Art for Our Sake

Joe Iuliano, Assistant Head of Academic Affairs
Seeking virtue and excellence where I know I have found it in the past, I went searching for that life-affirming, creative élan vital that every school has the capacity to bring forth and offer to its community, and I found it here on our hallway walls.
 
Throughout the year our students from Pre-K (mixed-media robots) to Grade 12 (AP Art Portfolios) are encouraged to explore and express their creative humors in our classrooms that frame Middlesex Road. They are exhorted to develop a variety of skills and habits of mind that help them produce art. Then they write, perform, sing, dance, play, photograph, film, weave, paint, draw, build, and sculpt it.
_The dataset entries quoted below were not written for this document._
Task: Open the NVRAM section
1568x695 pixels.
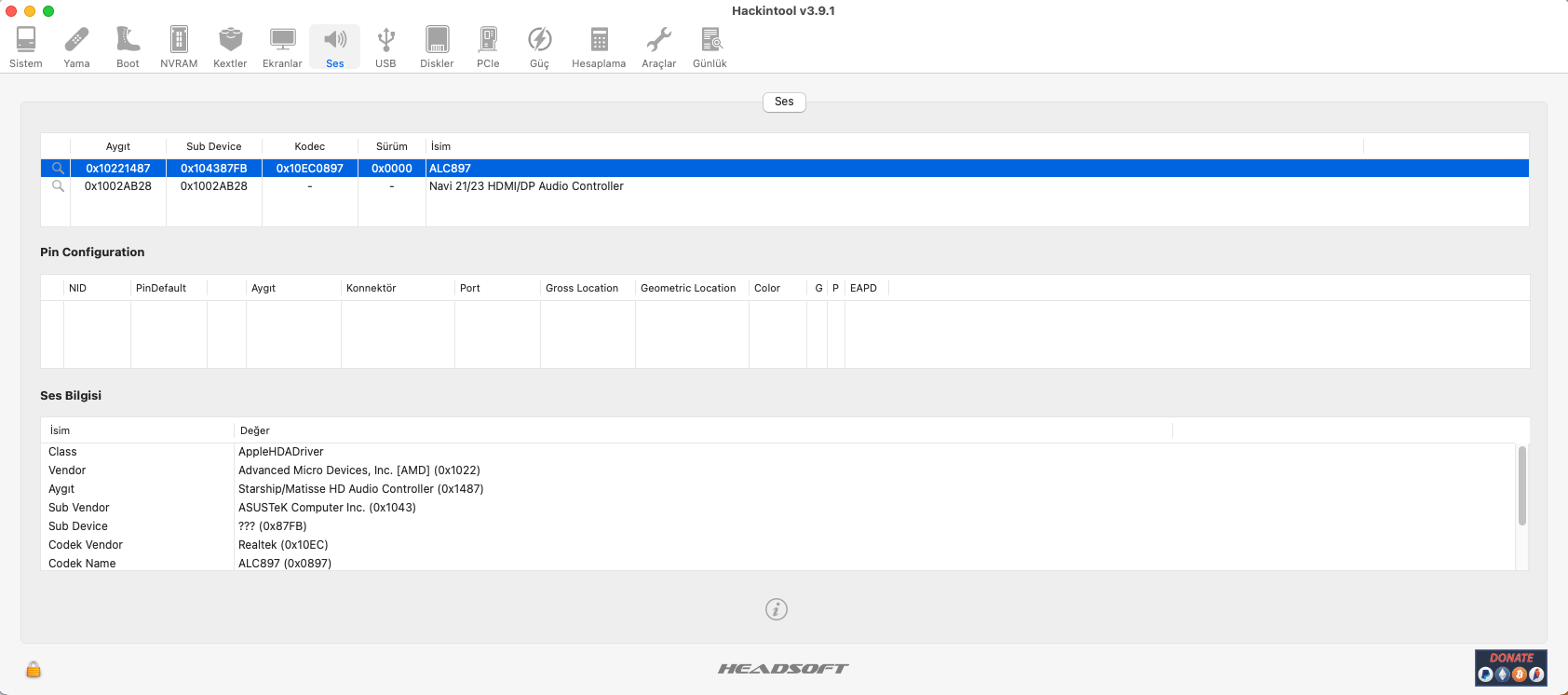Action: click(179, 47)
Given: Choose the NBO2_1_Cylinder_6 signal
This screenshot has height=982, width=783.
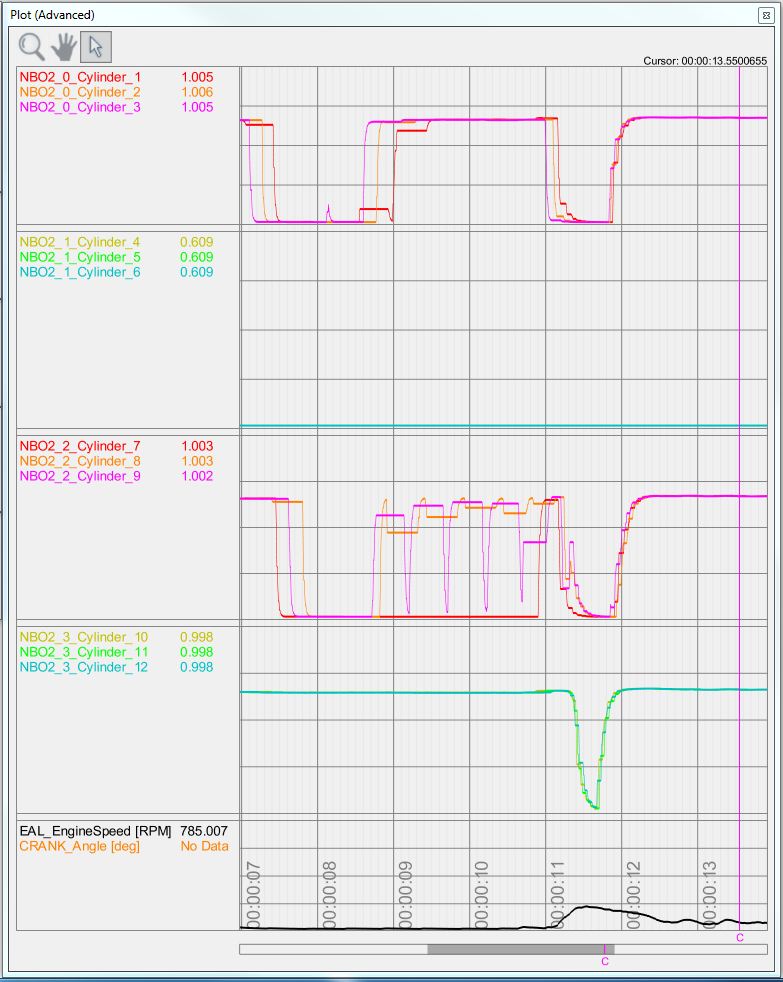Looking at the screenshot, I should [81, 272].
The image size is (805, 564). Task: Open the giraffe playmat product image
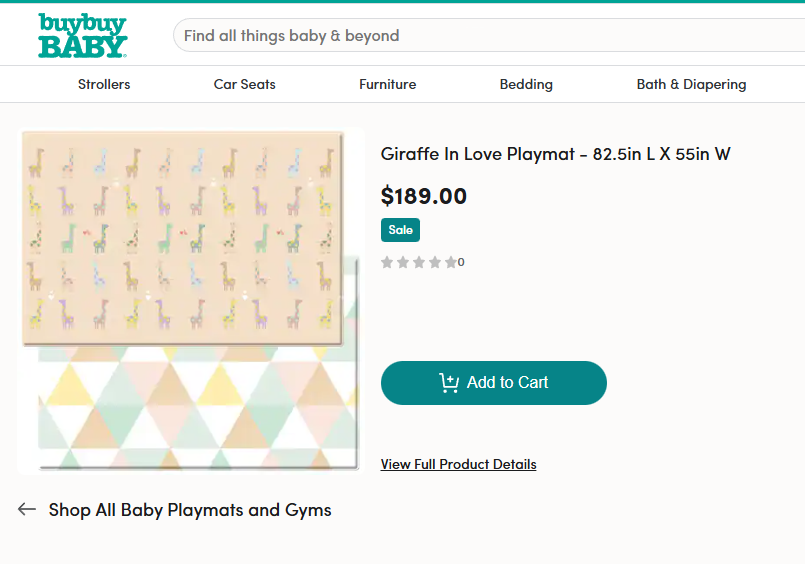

In their work, the students use cameras, computers, hammers, power tools, 3-D printers, engravers, paint brushes, and pencils among other tools available to them to express themselves in 2-D and 3-D visual formats. They use instruments, their voices, and their bodies to perform art as well. They use parts of their being or their whole being— their mouths, their hands and feet, their eyes and ears, and their hearts and minds—to create, design, and construct impressive works of art. 
 
Our students do this work as part of their studies, but it is also very much of themselves. Their teachers guide them and offer feedback, but the art truly comes from within them. Their peers often play a role as well, particularly in their Middle and Upper School years, when students share their work and offer thoughtful appreciation’s and critiques to one another to help each grow as artists. They share their thoughts with each other as they work side-by-side at a table in the classroom. They also frequently provide insights and analysis formally using a rubric and with guidance from their teachers at the end of a project or the end of the semester. Using the language of the discipline—photography, drawing, painting, music, sculpture, digital cinema, acting, etc.— students relate what they see, hear, and feel in an individual or collaborative piece; these are valuable learning moments.
 
When May rolls around each year, our visual arts students choose a piece that they would like to have displayed at the annual All-School Creative Arts Festival, and then Mrs. Clamage, Mrs. Lee, and Mr. Ridge get busy hanging and displaying installations of more than a half dozen class projects and over 350 individual student pieces. Their work to display their students’ art is an impressive work of art as well, and as a result, for the Arts Festival last week, our walls became a mosaic of eye-bedazzling images and sculptures crafted with crayon, charcoal, graphite, ink marker, paint—acrylic, pastel, tempura, watercolor— and pencil, or some combination of these in a mixed-media mélange. These works covered the gamut of titles from untitled (really, there wasn’t any title) to “Banana Balloon Five Head Boom Smash” (super-duper titled!) The student artists delicately incorporated or purposefully amalgamated colorful paper, fabric, foam, clay, plastic, and cloth to capture a still life, draw a portrait, build a model, or form a sculpture that led the viewer to a “Hmmm” or an “Ohhh" or a “Wow!”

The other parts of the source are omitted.